Roy Harrison

Personal information
- Born: 30 August 1939 (age 86) Lurgan, Northern Ireland
- Batting: Right-handed
- Bowling: Right-arm medium
- Relations: Garfield Harrison (brother); Deryck Harrison (brother); Jim Harrison (brother); Jonathan Bushe (nephew); Eddie Bushe (brother-in-law);

Domestic team information
- 1968: Ireland

Career statistics
| Competition | First-class |
| Matches | 1 |
| Runs scored | 16 |
| Batting average | 8.00 |
| 100s/50s | 0/0 |
| Top score | 12 |
| Catches/stumpings | 2/– |
- Source: Cricinfo, 30 December 2021

= Roy Harrison (cricketer) =

Irish cricketer

Roy Harrison (born 30 August 1939) is an Irish former cricketer. A right-handed batsman and right-arm medium pace bowler, he played three times for the Ireland cricket team between 1967 and 1968 including one first-class match.

==Playing career==

Harrison made his debut for Ireland against Worcestershire in Dublin in June 1967. It was very much an inauspicious debut, as he was dismissed for a duck in both innings. He returned to the Irish side in August the following year, scoring 43 against the Combined Services, his highest score for Ireland. He then played his final match for Ireland against Scotland, which was his only first-class match.

==Statistics==

In his three matches for Ireland, he scored 59 runs at an average of 11.80.

==Post-playing career==

Harrison has served as president of the Irish Cricket Union since 2006.

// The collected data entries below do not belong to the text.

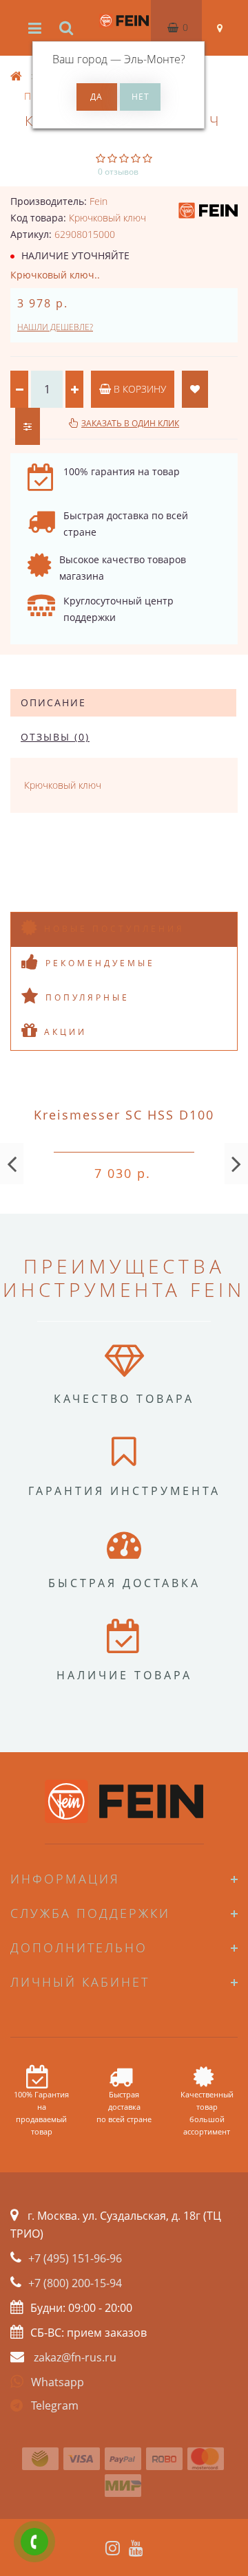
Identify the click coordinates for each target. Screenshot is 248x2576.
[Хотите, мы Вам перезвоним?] (34, 2541)
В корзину (138, 388)
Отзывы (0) (55, 736)
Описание (53, 702)
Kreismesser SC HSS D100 (124, 1114)
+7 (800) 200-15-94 (75, 2283)
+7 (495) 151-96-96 (75, 2258)
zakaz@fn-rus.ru (75, 2357)
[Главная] (16, 76)
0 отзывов (118, 171)
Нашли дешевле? (55, 327)
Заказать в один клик (130, 423)
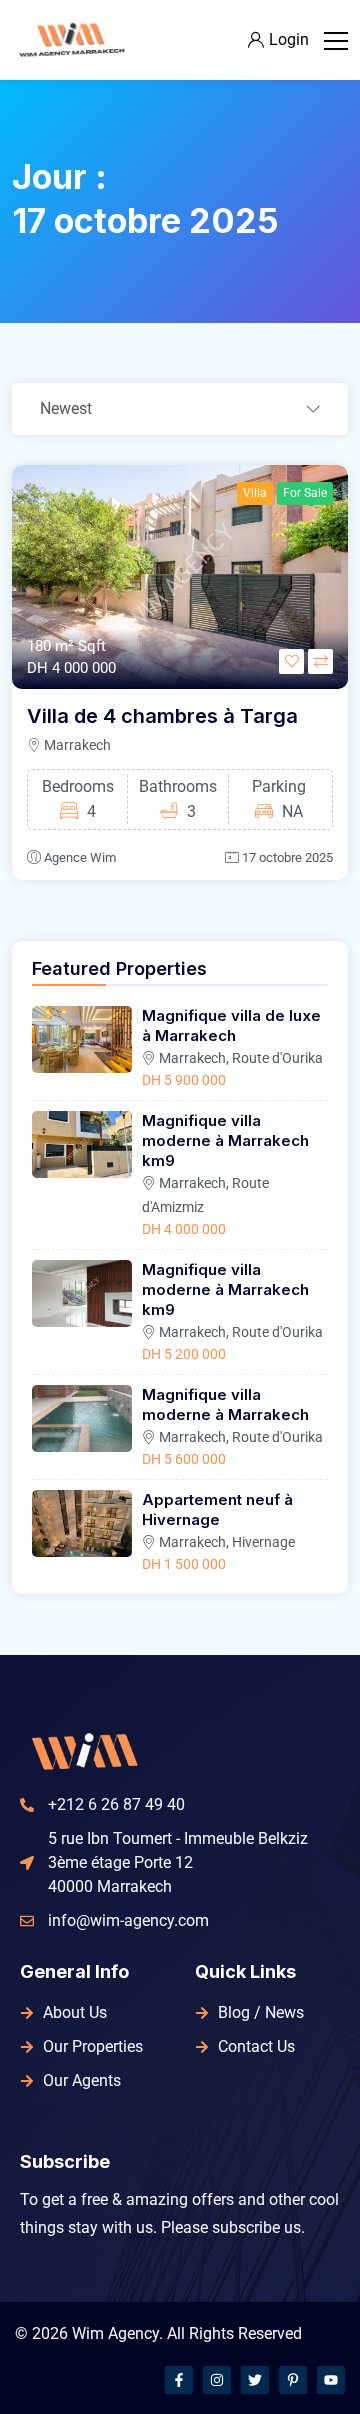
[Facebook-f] (179, 2380)
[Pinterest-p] (293, 2380)
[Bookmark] (291, 661)
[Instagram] (217, 2380)
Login (289, 39)
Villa (255, 493)
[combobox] (180, 410)
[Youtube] (331, 2380)
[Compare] (320, 661)
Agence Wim (80, 857)
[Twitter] (255, 2380)
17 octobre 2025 (287, 857)
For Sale (305, 493)
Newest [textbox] (66, 408)
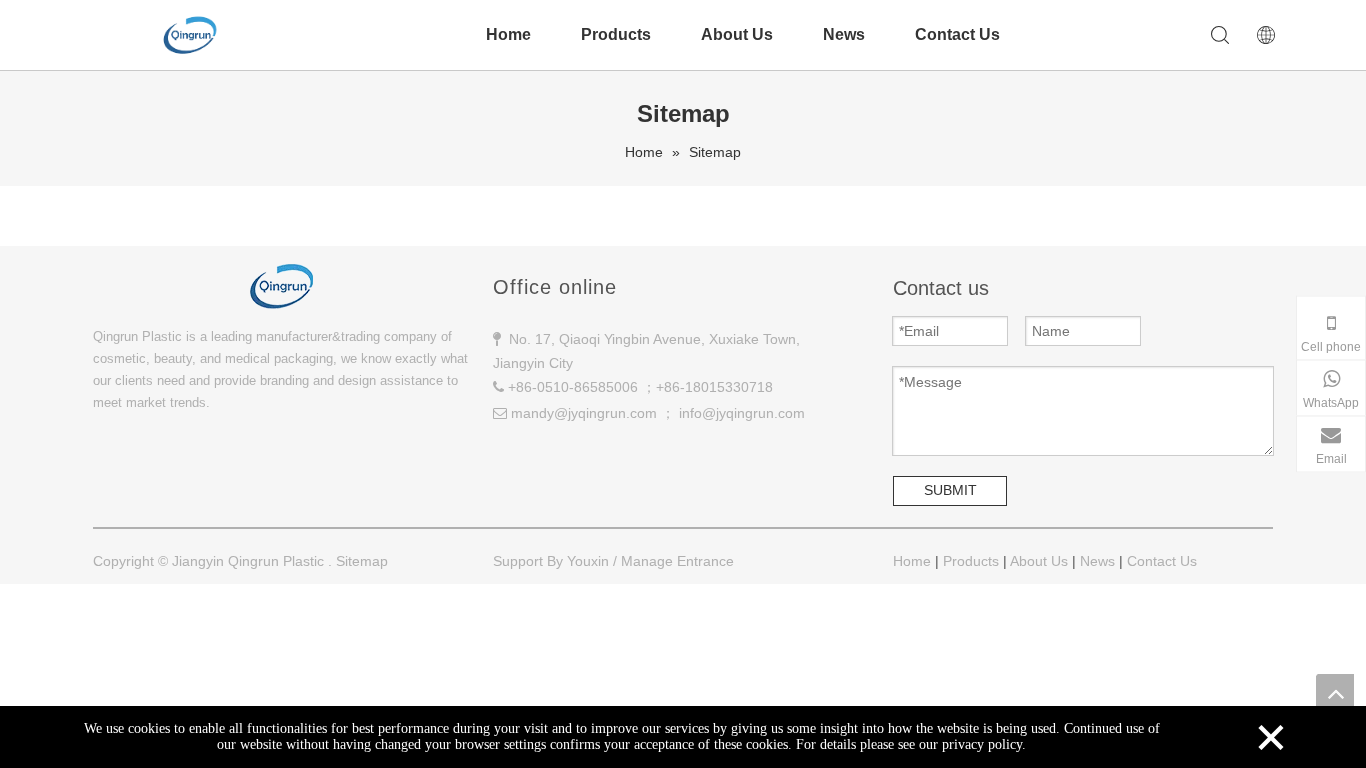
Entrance (705, 561)
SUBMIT (950, 490)
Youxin (588, 561)
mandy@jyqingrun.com (584, 413)
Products (616, 34)
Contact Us (957, 34)
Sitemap (362, 561)
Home (508, 34)
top (1335, 693)
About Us (737, 34)
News (844, 34)
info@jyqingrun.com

He was appointed Member of the Order of the British Empire (MBE) in the 2016 New Year Honours for voluntary service to cricket in Northern Ireland.

==Family==

Harrison came from a cricketing family. Three of his brothers, Deryck, Garfield and Jim, all played for Ireland, as did his brother-in-law Eddie Bushe and his nephew Jonathan Bushe.